╭─ EXERCISE MATERIALS
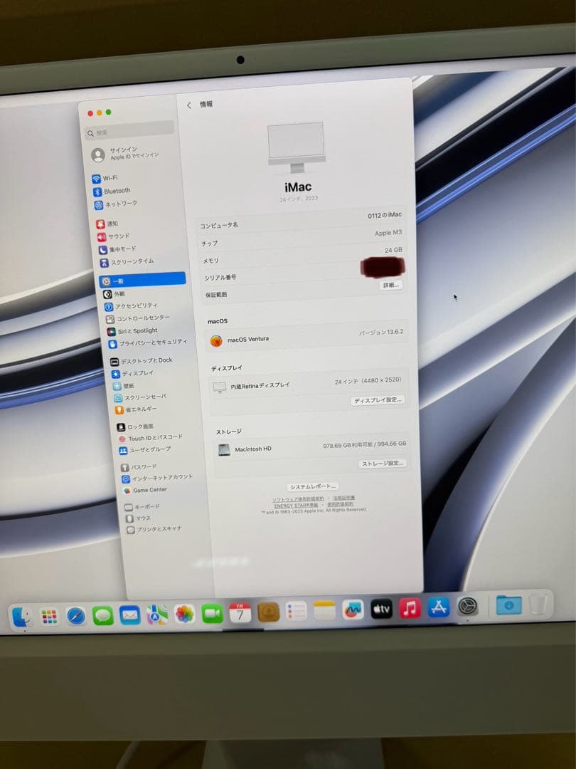Image resolution: width=576 pixels, height=769 pixels.
Task: Click the back chevron next to 情報
Action: point(188,105)
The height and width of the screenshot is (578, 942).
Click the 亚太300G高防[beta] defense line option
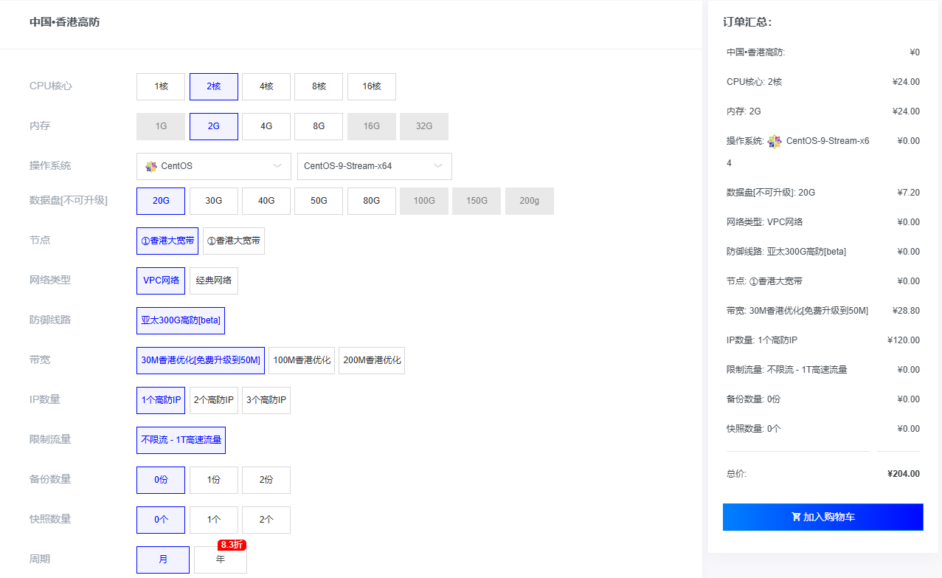(181, 320)
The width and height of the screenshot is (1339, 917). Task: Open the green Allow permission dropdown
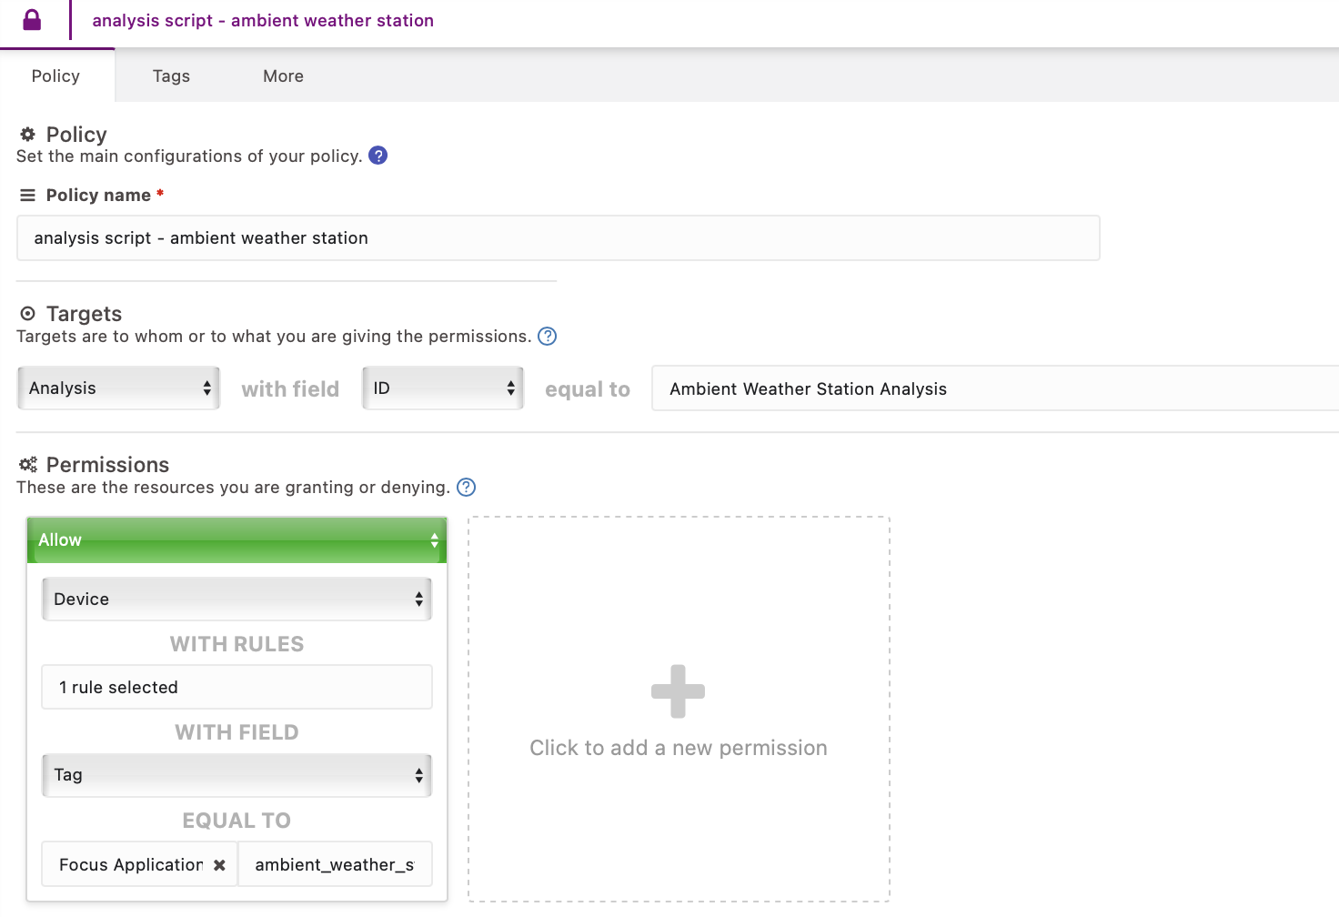point(237,540)
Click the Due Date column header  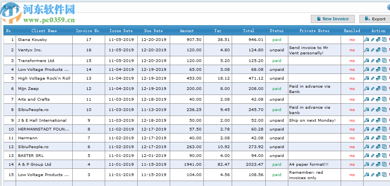tap(153, 31)
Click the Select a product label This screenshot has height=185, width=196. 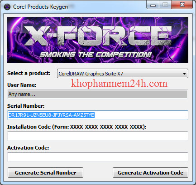click(29, 73)
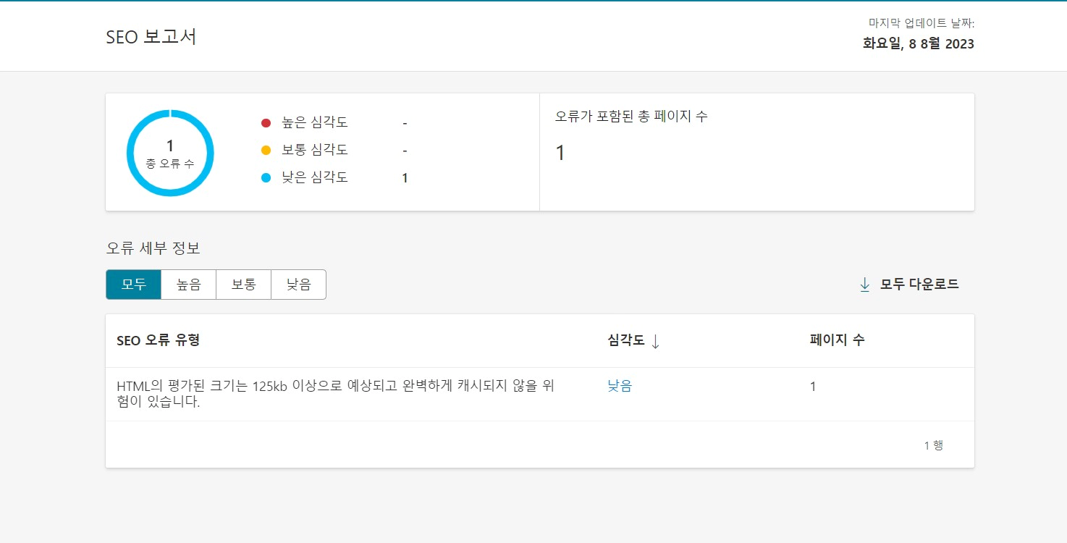1067x543 pixels.
Task: Click the sort arrow next to 심각도
Action: coord(657,341)
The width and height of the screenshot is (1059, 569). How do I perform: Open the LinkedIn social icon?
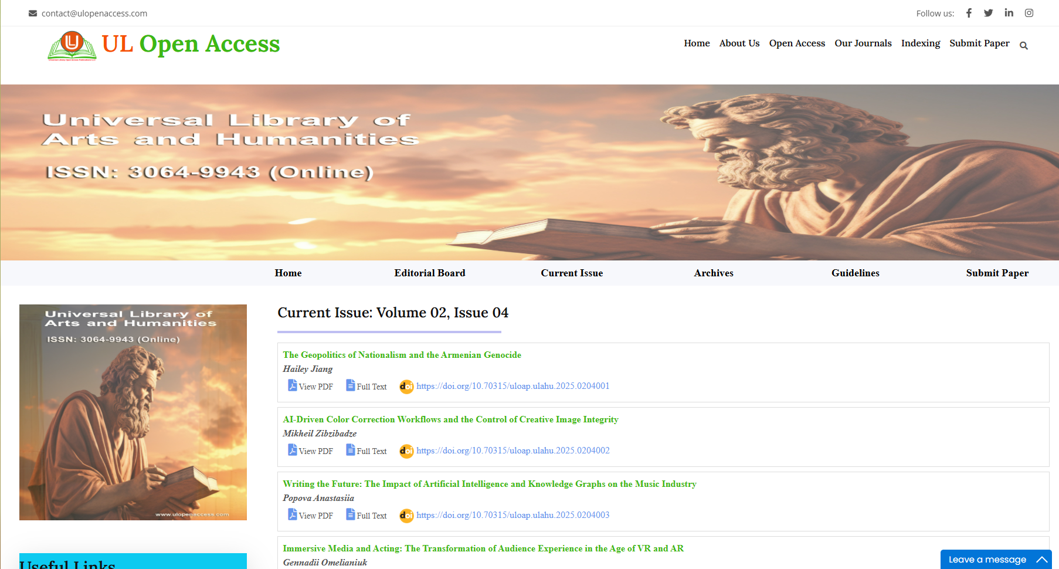(x=1009, y=13)
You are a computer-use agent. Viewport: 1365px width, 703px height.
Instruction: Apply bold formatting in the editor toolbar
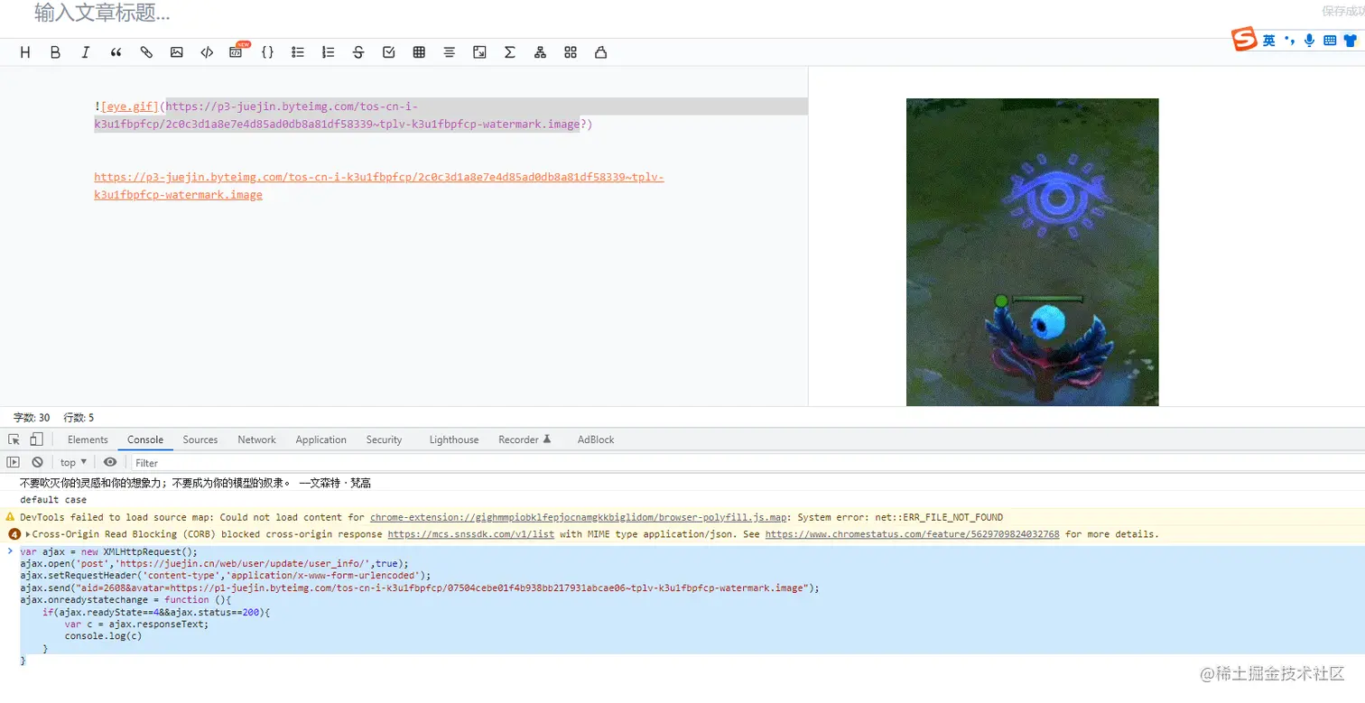[55, 52]
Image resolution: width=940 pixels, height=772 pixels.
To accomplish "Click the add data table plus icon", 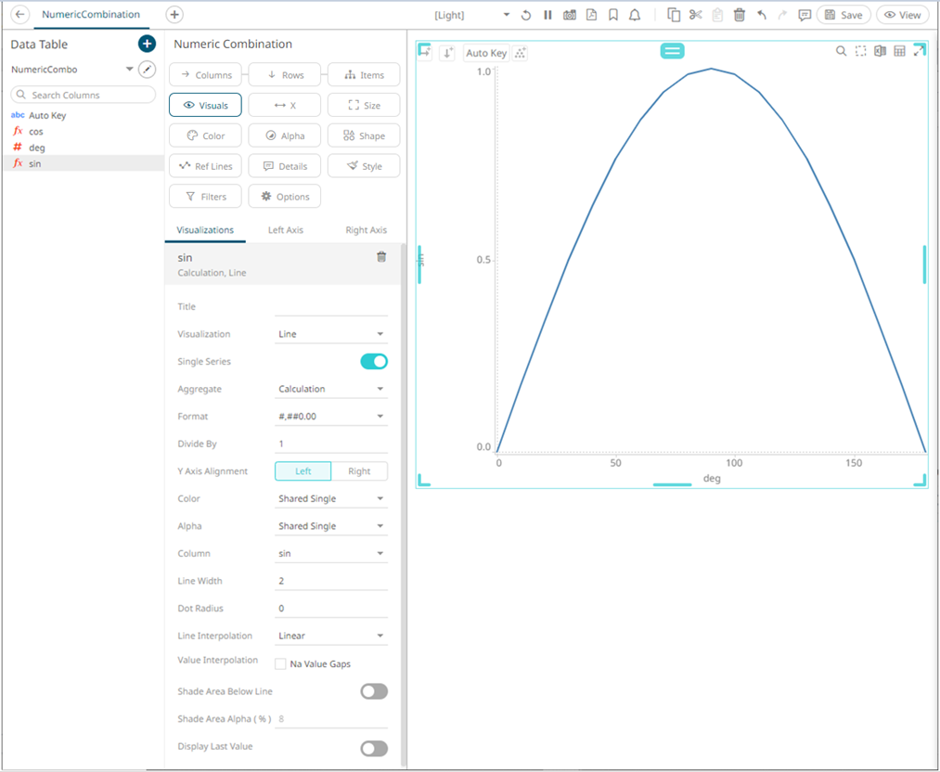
╰─
[WHAT YOU ARE ASKED TO DO]:
Reproduce the span beginning at the line with "Image resolution: width=940" and ending at the last line of the entries above, inclusive, exactly as it stands. Exclude the pictures.

[OUTPUT OF THE TASK]:
Image resolution: width=940 pixels, height=772 pixels.
To accomplish "Click the add data table plus icon", 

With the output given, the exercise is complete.